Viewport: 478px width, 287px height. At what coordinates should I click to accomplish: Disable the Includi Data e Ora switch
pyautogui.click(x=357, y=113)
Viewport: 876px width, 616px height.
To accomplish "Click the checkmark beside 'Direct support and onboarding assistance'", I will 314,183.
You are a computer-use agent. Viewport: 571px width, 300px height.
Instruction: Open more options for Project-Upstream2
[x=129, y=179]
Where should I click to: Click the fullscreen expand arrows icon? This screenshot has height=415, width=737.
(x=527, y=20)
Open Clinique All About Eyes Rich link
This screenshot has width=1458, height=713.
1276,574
--
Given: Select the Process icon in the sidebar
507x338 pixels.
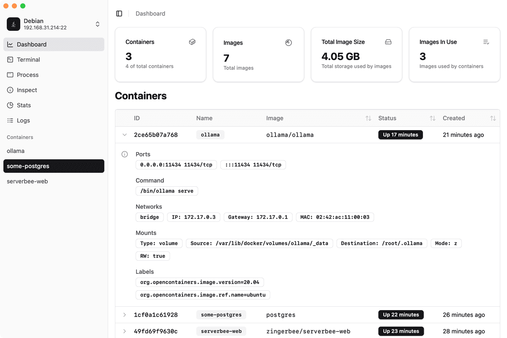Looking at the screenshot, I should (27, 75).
==
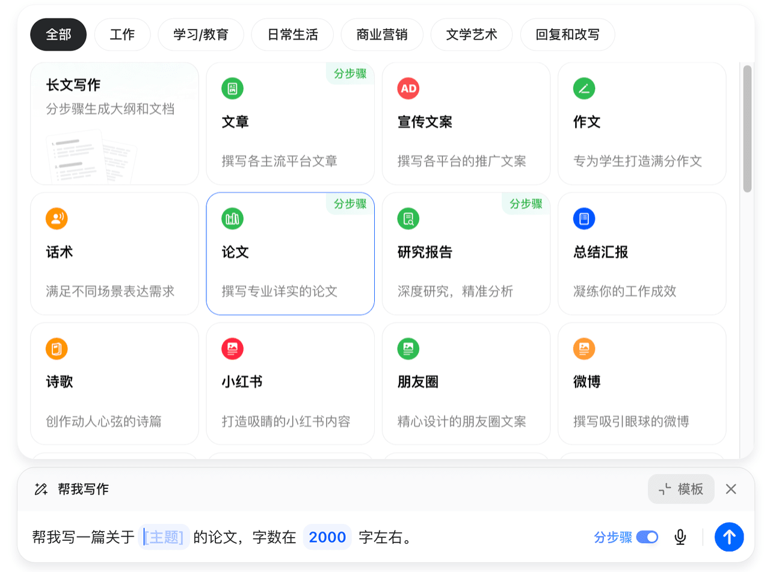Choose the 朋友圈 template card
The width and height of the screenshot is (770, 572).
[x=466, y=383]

**EXERCISE DIRECTIONS**
In the entries above, find the line with "Viewport: 478px width, 287px" and the line with "Viewport: 876px width, 616px height.", then set down exactly those two and every line between them, nothing else.

**TASK RESULT**
Viewport: 478px width, 287px height. At what coordinates should I click to accomplish: Disable the Includi Data e Ora switch
pyautogui.click(x=357, y=113)
Viewport: 876px width, 616px height.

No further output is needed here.